■ **EXERCISE GOAL**: Exactly the lines from the one with "Task: Click the FXML File icon" through the final line of the listing below should appear in the answer, and no others.

*** Opening of GIVEN ENTRIES ***

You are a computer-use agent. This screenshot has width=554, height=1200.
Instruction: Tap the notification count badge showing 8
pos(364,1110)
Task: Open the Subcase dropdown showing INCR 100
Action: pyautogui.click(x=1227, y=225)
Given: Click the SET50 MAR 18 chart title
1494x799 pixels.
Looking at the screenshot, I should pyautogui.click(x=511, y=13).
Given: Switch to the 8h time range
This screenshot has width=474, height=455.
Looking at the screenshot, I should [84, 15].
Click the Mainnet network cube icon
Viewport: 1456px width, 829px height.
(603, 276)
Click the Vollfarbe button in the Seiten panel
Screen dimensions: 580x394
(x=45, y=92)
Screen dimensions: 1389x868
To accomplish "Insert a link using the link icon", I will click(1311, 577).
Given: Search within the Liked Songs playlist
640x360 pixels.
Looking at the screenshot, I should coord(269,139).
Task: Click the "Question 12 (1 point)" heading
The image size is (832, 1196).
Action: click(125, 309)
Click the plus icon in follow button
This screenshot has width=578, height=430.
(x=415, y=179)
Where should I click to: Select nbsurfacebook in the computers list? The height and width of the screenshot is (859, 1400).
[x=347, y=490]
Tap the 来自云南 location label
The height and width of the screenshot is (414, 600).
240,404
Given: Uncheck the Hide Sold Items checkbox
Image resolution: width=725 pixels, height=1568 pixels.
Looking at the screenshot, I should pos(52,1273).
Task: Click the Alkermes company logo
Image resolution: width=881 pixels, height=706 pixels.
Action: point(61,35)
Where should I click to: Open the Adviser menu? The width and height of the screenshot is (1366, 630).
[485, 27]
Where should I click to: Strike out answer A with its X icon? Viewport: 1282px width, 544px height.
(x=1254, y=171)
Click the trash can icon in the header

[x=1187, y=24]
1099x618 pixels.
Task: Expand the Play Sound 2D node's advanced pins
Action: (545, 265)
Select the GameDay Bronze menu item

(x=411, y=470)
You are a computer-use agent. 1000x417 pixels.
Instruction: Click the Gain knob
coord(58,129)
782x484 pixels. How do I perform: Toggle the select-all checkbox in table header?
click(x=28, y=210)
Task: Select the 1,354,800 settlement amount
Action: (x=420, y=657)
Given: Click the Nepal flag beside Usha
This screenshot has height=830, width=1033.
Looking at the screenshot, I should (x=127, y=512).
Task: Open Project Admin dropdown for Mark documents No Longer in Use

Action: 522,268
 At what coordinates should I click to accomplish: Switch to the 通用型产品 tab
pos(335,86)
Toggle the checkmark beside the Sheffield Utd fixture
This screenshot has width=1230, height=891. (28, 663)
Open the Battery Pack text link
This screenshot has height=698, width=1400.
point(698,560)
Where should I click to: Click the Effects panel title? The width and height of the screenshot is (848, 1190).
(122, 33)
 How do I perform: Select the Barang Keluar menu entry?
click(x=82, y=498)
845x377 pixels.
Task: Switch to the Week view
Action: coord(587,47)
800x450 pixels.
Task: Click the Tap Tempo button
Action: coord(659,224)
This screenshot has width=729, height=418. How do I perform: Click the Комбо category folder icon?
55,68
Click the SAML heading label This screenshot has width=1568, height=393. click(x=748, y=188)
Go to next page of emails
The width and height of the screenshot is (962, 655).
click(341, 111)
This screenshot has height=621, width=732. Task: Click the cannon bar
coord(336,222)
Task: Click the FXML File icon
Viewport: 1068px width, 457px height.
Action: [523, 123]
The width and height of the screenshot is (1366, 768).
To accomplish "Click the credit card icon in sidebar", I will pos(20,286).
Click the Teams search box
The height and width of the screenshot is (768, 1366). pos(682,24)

*** Close of GIVEN ENTRIES ***

■ **RESPONSE**:
Task: Click the FXML File icon
Viewport: 1068px width, 457px height.
Action: [523, 123]
The width and height of the screenshot is (1366, 768).
To accomplish "Click the credit card icon in sidebar", I will pos(20,286).
Click the Teams search box
The height and width of the screenshot is (768, 1366). pos(682,24)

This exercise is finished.